Игнат говорить не стал, а, тихонько насвистывая какой-то мотивчик себе под нос, проверил пульс на сонной артерии Барковца, удостоверился, что тот мертв, постелил рядом с ним полиэтиленовую пленку, перекатил на нее тело, положил велосипед и, закатив завернутый труп на его раму, поднатужился, поднял свой агрегат и повел его к яме у вывороченного корня. Точно зная, что никому та яма не сдалась сто лет, что никто к ней не ходит, даже грибники. Всем известно, что в этой части леса почему-то нет грибов, а если и бывают в какие-то года, то совсем мало, единицы. Дети в лесу не бегают и не шастают, тут же не село какое простецкое, а детям из «Озерного» есть где бегать и играть кроме леса.

К тому же он не собирался оставлять тело надолго, рассчитывая закопать его следующей ночью. Сейчас было бы опасно – уже светало, лес просматривался насквозь, да и мало ли кого принесет, поостерегся Игнат. Закидав труп лапником, он сел на велосипед и, дав большой круг, по тропинкам объехал поселок кругом, переехав дорогу вдалеке от пункта охраны, проехал на северную сторону, набрал мешок шишек для камина и мангала и вернулся в поселок через северную калитку уж ближе к полудню.

– А Алевтину Степановну он убил? – спросил Ромка.

– Он, – подтвердил Антон.

– Потому что она его видела? – догадался пацан и развил свою догадку: – Это она испортила камеры, да?

– Совершенно верно.

– Потому что ходила на хутор к внуку, да? – с удовольствием высказывал свои догадки Ромка. – И она что-то видела и догадалась и стала его шантажировать, – сделал следующий вывод довольный своей сообразительностью пацан.

– Именно.
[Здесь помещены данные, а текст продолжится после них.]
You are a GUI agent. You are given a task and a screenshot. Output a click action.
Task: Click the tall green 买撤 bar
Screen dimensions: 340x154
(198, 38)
Из-за любопытства Анны и провалившейся конспиративной лежки внука на хуторе ей пришлось прятать Виталика в доме у зятя. И ей понадобились деньги. Большие деньги, чтобы надежно спрятать внука и, может, сделать ему новые документы и обеспечить жизнь.

Под самое утро Алевтина Степановна побежала на хутор, отнести внучку еду, чистые вещи, белье и полностью заряженный айфон со скачанными в него новыми фильмами, которые заказывал ей Виталик.

Она услышала выстрелы и сразу поняла, что это именно выстрелы какого-то огнестрельного оружия. Испугалась, что внуку может грозить непонятная опасность, и побежала туда, откуда они раздались, узнать, что происходит. Основное действие она пропустила, но, прячась за сосной, отчетливо видела, как из ямы выбрался Игнат, отряхнулся и, что-то насвистывая, повозился вокруг ямы, что-то делая, она не разглядела издалека, после чего сел на велосипед и уехал в сторону дальнего озера. К яме она подошла, но вниз не полезла, присмотрелась, но, кроме свежего лапника, так ничего и не заметила.